◆ **SOURCE DOCUMENT**:
------
Born 1944, a business writer for more than 40 years, joined Fortune as a senior editor at large in 2007. For the previous 12 years, he was Newsweek’s Wall Street editor. He has won a record seven Loeb Awards, receiving Loebs in four different categories in four different decades for five different employers. In 2001, he received the SABEW Distinguished Achievement Award. He’s a graduate of Brooklyn College and has a master’s degree in journalism from Columbia University. He and his wife live in New Jersey, and have three grown children
You can get a lot out of being a journalist without making it your life’s work. That’s why, to the occasional discomfort of parents who are worried about their kids’ ability to make a living, I encourage young people who are interested in journalism to take a shot at it.
Why? Because even though the economics of journalism are dreadful these days, you can get a lot out of being a journalist, even if you decide not to make it your life’s work.
I’ve had a wonderful 40-plus years doing what I define as journalism: finding out stuff that it’s good for people to know and telling them about it in a way that engages them, using language that they don’t have to be insiders or jargon freaks to understand.
------
◆ **DATA EXCERPTS**:
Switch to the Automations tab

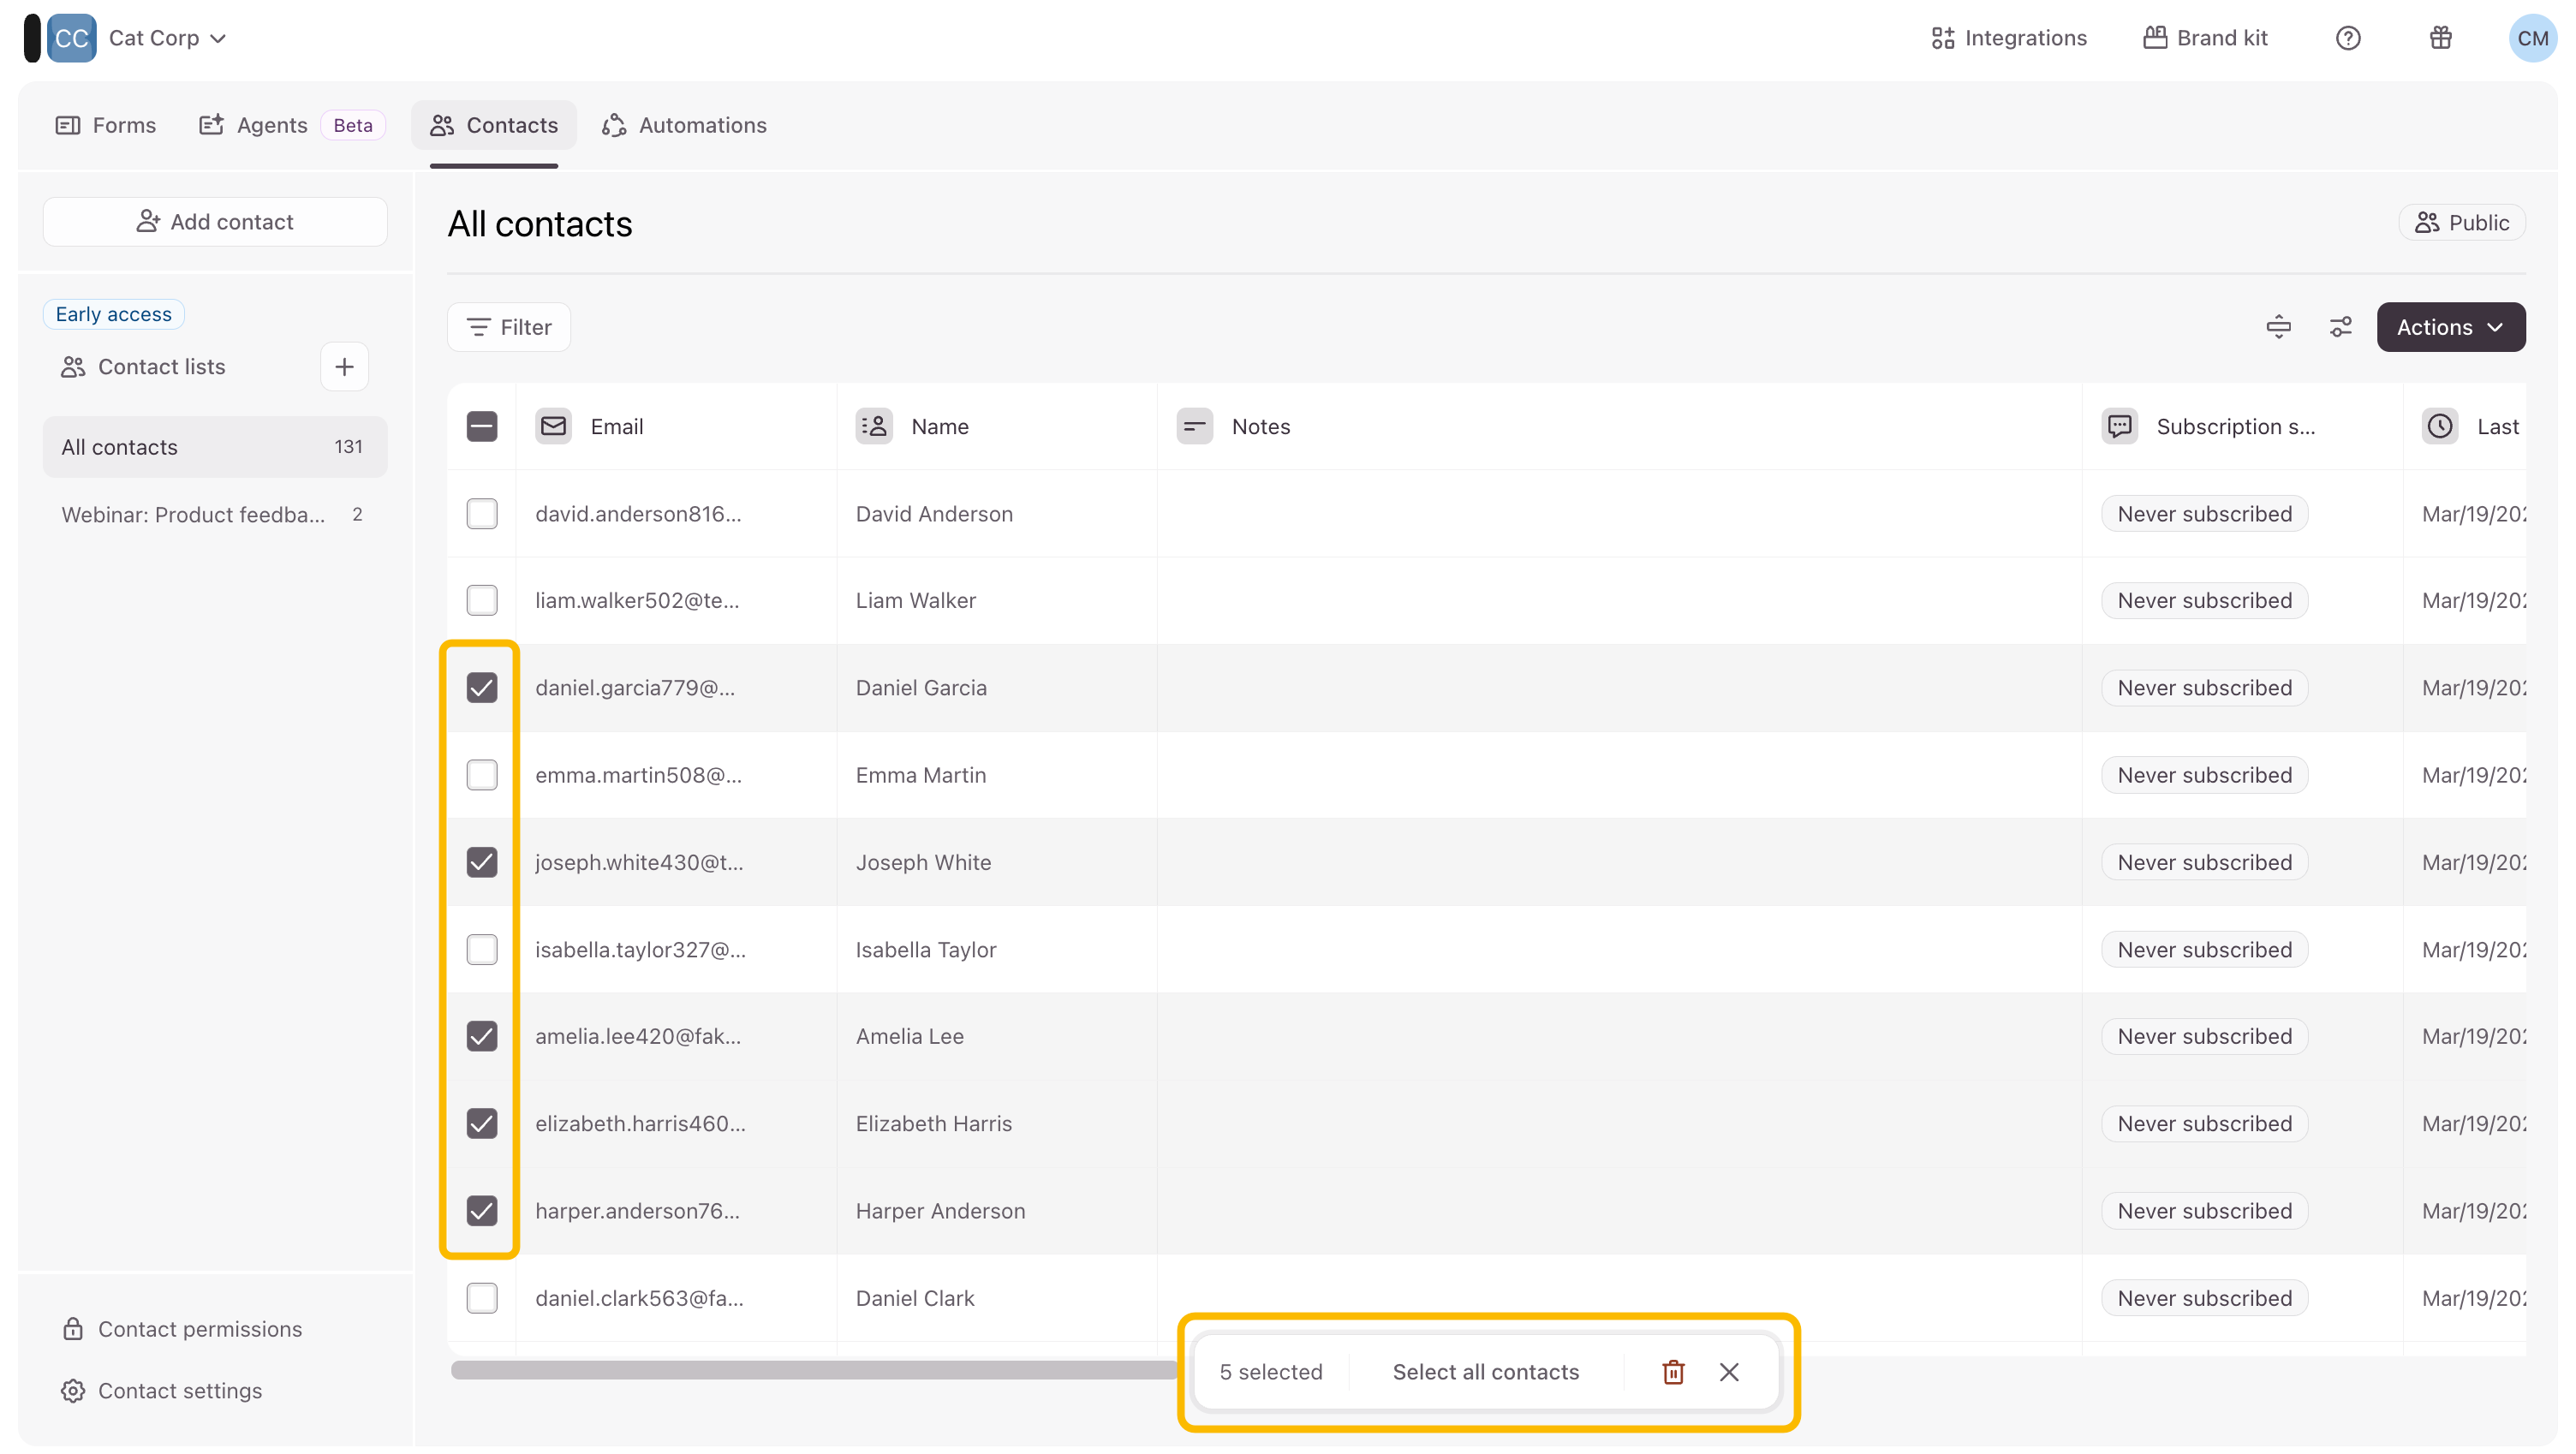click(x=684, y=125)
------
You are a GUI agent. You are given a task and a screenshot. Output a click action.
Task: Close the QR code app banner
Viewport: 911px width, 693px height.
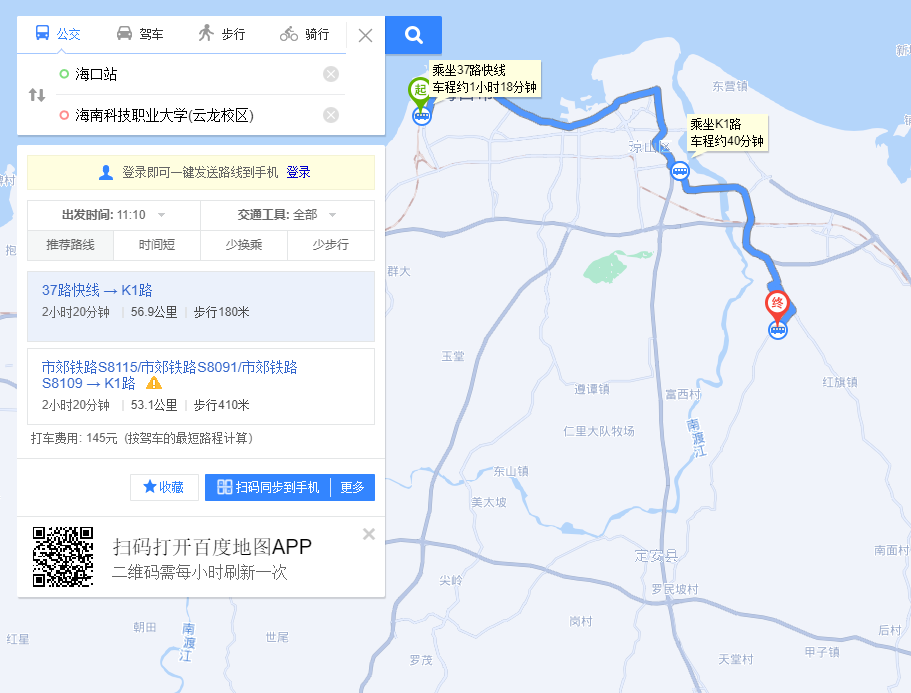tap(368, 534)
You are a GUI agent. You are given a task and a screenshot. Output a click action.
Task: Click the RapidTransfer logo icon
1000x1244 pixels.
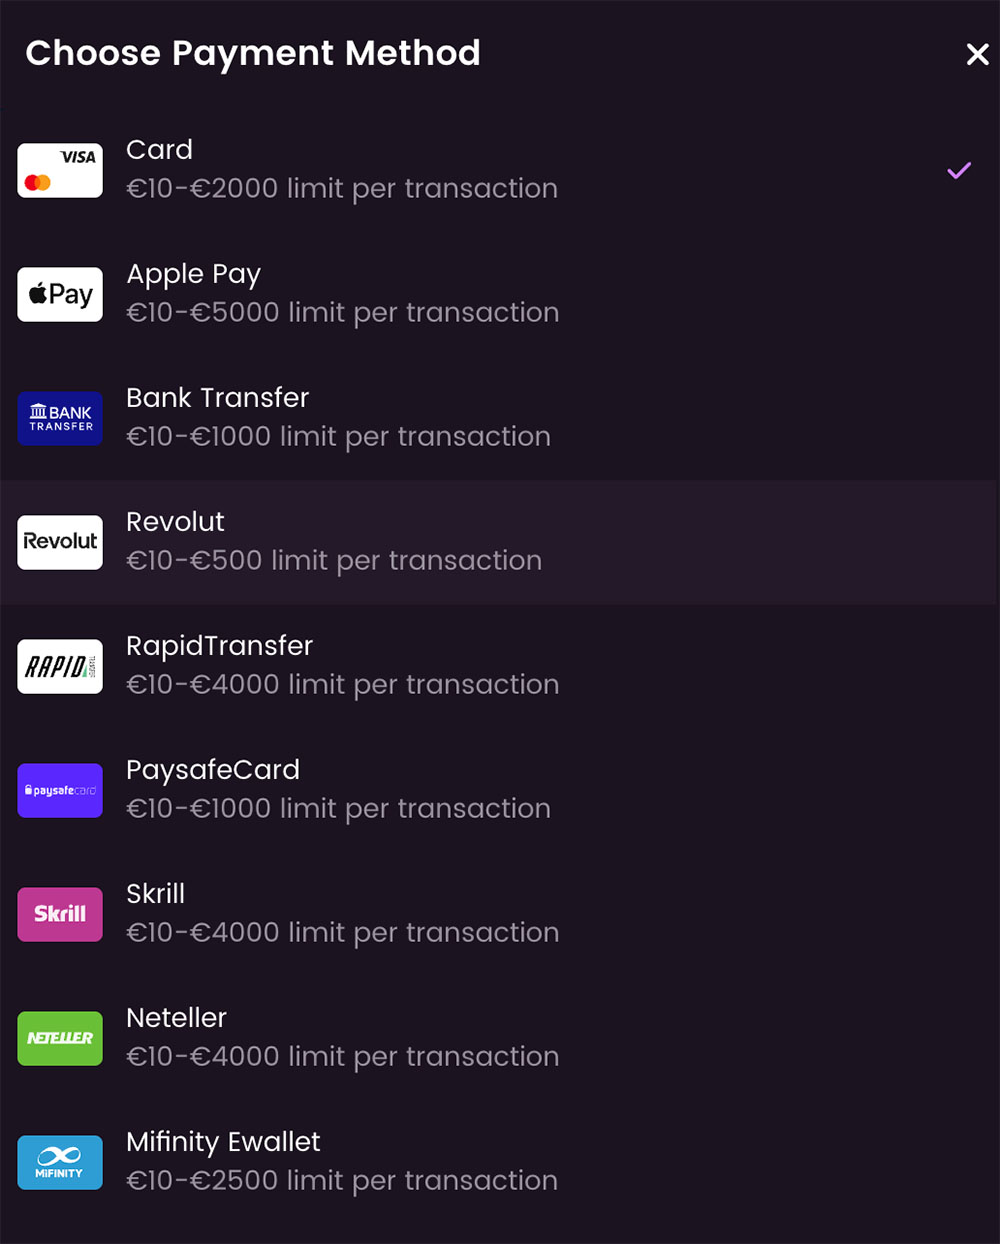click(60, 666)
------
◆ **EXERCISE TASKS**:
1. Restate the journalism text starting with "I’ve had a wonderful" and going on through "freaks to understand.", swapping "journalism" for "reporting".
2. Answer these questions using the journalism text.
(a) In what year did the writer join Fortune?
(b) How many Loeb Awards has the writer won?
(c) From which university does the writer hold a master's degree in journalism?

◆ **ANSWERS BELOW**:
1.
I’ve had a wonderful 40-plus years doing what I define as reporting: finding out stuff that it’s good for people to know and telling them about it in a way that engages them, using language that they don’t have to be insiders or jargon freaks to understand.

2.
(a) 2007
(b) Seven
(c) Columbia University